La structure du film figure l’opposition qui tiraille T.E. Lawrence entre son humanité et son fantasme christique, mais aussi entre son image ancrée dans l’imaginaire collectif grâce à la presse, au cinéma et aux illustrations de l’époque, puis ultérieures, et la réalité d’un soldat non seulement souillé par le sang mais aussi par les mensonges des diplomates Britanniques et Français qu’il était chargé de répandre, à son insu ou en pleine conscience. La structure du film Lawrence d’Arabie est donc clairement binaire, sa division étant marquée par un entracte, nécessaire pour une superproduction de près de trois heures et quarante minutes. Schématiquement, la première partie montre Lawrence dans sa dimension mythique, tandis que la seconde explore sa face sombre après une ouverture qui met en scène la naissance de l’exploitation de son image par l’irruption du photographe Américain. La structure est beaucoup plus complexe qu’une simple ascension suivie d’une chute, puisque Lawrence révèle de plus en plus sa dualité et le mal qui le ronge au fur et à mesure de la première partie, tout en apparaissant de nouveau au début de la seconde revêtu de son aura mythique. « De la même façon, écrit Christophe Leclerc, David Lean multiplie les renvois, les répétitions, les scènes référentielles à l’intérieur de chaque partie. » (Ibid., p. 54), ce que confirme Françoise Moreau, citée par l’auteur : « Tout est double : le premier exploit [le sauvetage de Gasim] arrive après la traversée du désert ; le deuxième [la prise d’Aqaba] est inversement suivi d’une traversée du désert. » De même, après avoir revêtu pour la première fois ses habits arabes, Lawrence contemple son reflet dans son poignard. Il fera de même bien plus tard, mais après avoir massacré la colonne de blessés Turcs… Le geste est identique, mais la pureté solaire a laissé place au sang et à l’horreur. Qui a dit que l’héroïsme du film de David Lean était rassurante ?

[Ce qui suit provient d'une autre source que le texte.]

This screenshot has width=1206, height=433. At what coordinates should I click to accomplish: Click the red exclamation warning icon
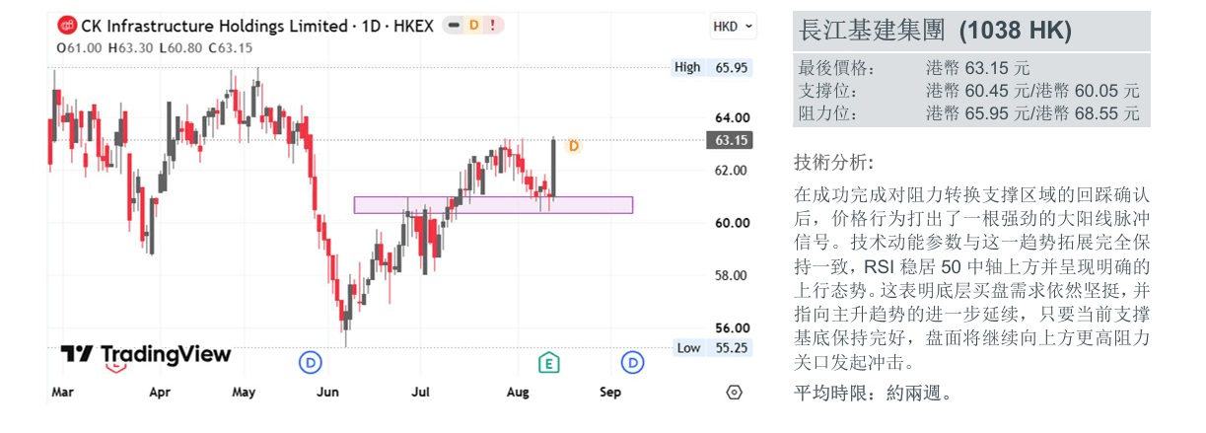click(492, 26)
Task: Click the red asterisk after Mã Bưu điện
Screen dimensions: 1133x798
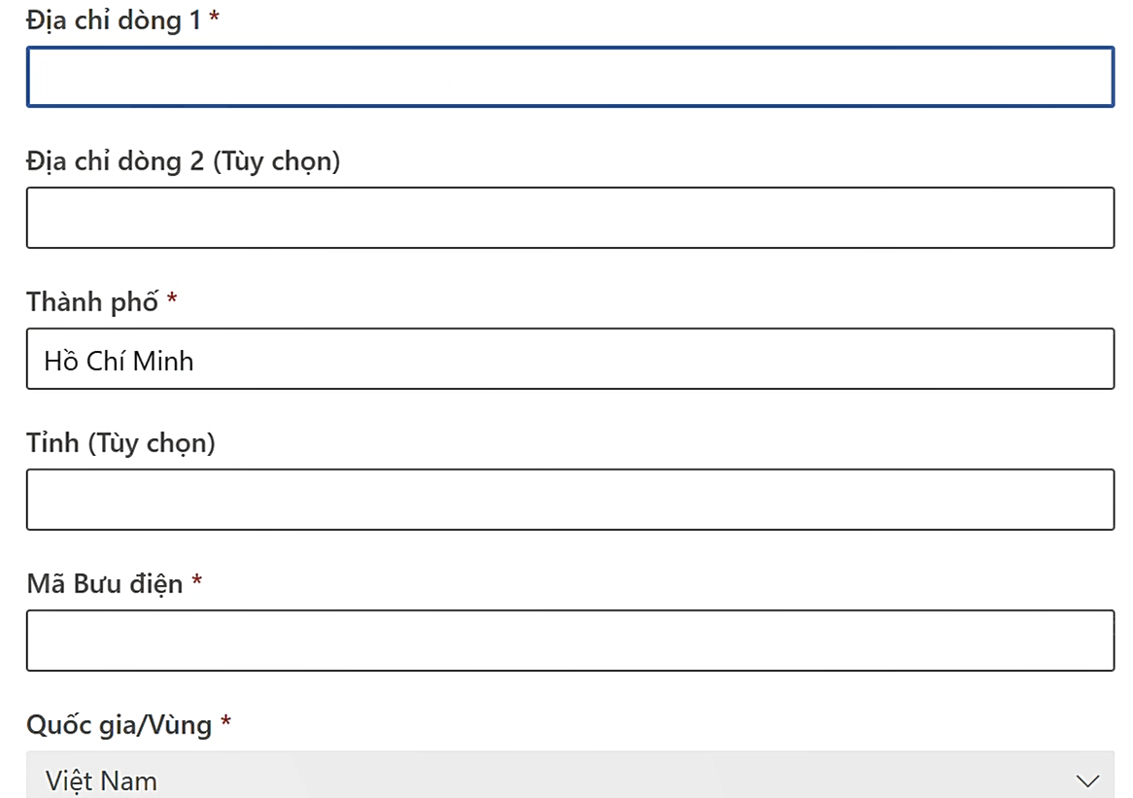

La reprise de situations permet d’établir des points de repères qui témoignent par leurs répétitions et leurs variations de l’évolution du personnage de Lawrence. Certaines répliques d’une scène sont ainsi reprises dans une séquence ultérieure, comme les variations autour de « C’est écrit » et « Rien n’est écrit » avant et après que Lawrence ait sauvé Gasim du désert du Nefoud. Pour être significative, cette répétition nécessite un intervalle temporel introduisant de nouveaux éléments narratifs ou psychologiques qui permettront cette évolution et ainsi l’opposition des deux termes. En conclusion, c’est toute la structure du film Lawrence d’Arabie qui est à la fois double (échos) et duelle (oppositions) par la multiplication des figures symétriques et des répétitions de situations, d’images, de sons et de mots. Cette juxtaposition de ces deux symétries, « l’autre » (structure duelle) et « le même » (structure double), conduit à une tension extrême qui reflète l’âme déchirée de Lawrence, dont le portrait se construit tout au long du film par une rythmique particulière, qui nous seulement donne au film de David Lean, sa structure, son ton (la répétition des paroles) et contribue à son immense qualité cinématographique, mais qui compose une musique de l’âme, répétitive et inexorable comme une marche militaire, percée par les envolées stridentes et déchirantes d’un violon.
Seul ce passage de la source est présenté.